Yes, pretty dreadful all round. Watching Spirit Trap, which was written by Phil O'Shea, it's as if the previous twenty five years of horror movies never happened as this could easily have been made about 1980 with its cast of young people dropped straight in a deadly situation that could see them all picked off one by one. To be fair, this is a British horror movie, and they didn't quite follow the same rules as the Hollywood ones, but as far as this film goes it's taken them quite a while to catch up and here everything seems passé.

Or perhaps they were attempting to imitate the popularity of the Asian horrors that gained renown in the five or so years before Spirit Trap was released? There is, after all, an aspect to the haunted house that has water overflowing, dripping and generally looking as if the plumbing needs attention, as in the likes of Dark Water. But first we must meet the victims, with Jenny marked out as the obvious final girl. Along with her and Nick, there's the mysterious Tina (former Eurovision Song Contest runner-up Alsou), and a rather obnoxious couple, Tom (Luke Mably) and Adele (Emma Catherwood).

It's clear that, what with Tina staying enigmatic, Jenny and Nick are our heroes as Tom and Adele smoke, drink and take drugs like there's no tomorrow - which perhaps there won't be. Once the grandfather clock is tick tocking away, complete with a number of dials on its face, the supernatural makes its presence felt when three of the housemates have a go with a planchette they find in a cupboard. During an impromptu seance, the planchette spells out a message, apparently from Jenny's deceased mother, which not unreasonably spooks the girl. There's an awful lot of set up here, with little reward.

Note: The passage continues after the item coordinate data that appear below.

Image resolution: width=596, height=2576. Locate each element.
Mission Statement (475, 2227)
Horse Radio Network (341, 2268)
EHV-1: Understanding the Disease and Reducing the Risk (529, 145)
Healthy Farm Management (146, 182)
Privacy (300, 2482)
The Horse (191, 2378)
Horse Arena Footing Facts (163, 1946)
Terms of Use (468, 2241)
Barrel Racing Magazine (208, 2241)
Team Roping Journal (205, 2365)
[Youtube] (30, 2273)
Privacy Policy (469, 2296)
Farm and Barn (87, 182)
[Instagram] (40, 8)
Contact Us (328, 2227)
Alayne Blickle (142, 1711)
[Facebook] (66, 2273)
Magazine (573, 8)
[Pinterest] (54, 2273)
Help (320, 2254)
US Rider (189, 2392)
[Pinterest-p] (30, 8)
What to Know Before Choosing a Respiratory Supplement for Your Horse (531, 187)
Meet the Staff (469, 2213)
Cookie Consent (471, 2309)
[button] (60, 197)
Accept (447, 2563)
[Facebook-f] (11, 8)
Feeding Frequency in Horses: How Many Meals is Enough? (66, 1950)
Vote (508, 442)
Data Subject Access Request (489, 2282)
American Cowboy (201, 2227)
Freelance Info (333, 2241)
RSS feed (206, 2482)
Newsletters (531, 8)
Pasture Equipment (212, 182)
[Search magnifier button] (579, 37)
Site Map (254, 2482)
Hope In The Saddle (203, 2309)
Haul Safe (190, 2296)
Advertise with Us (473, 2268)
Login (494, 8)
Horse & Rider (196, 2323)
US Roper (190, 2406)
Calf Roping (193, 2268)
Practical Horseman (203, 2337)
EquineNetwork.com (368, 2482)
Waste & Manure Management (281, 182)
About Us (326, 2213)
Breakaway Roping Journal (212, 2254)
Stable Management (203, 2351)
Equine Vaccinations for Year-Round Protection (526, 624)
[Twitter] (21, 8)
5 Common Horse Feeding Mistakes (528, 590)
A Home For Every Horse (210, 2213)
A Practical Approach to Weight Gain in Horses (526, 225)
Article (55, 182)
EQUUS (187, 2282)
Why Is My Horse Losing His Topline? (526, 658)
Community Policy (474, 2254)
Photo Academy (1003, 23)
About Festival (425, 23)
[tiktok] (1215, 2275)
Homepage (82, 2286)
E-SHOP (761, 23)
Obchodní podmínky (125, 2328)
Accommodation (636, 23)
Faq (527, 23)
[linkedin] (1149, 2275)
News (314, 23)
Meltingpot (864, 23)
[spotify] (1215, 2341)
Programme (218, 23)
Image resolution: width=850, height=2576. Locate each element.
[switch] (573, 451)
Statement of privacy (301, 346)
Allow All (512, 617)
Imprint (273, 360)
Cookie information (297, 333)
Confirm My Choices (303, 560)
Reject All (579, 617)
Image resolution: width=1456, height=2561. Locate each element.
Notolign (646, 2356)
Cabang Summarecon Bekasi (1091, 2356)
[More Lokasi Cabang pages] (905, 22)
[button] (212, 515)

Piper gained a lot of well-deserved respect for her role in Doctor Who on television, but she must have been thankful this film was quietly forgotten about almost as soon as it was unleashed on an unwelcoming world. She's not too bad here, as none of the cast are really, but their characters are paper thin leaving them to simply run around swearing (yes, you do get to hear Billie swear in a moment of weakness). There are shady secrets in the students' pasts which have doomed them to a possible eternity in the haunted house, but don't worry, the film doesn't hang around as long as all that. As a run-of-the-mill chiller, Spirit Trap is efficient enough, but its single location action is more monotonous than claustrophobic. Music by Guy Fletcher.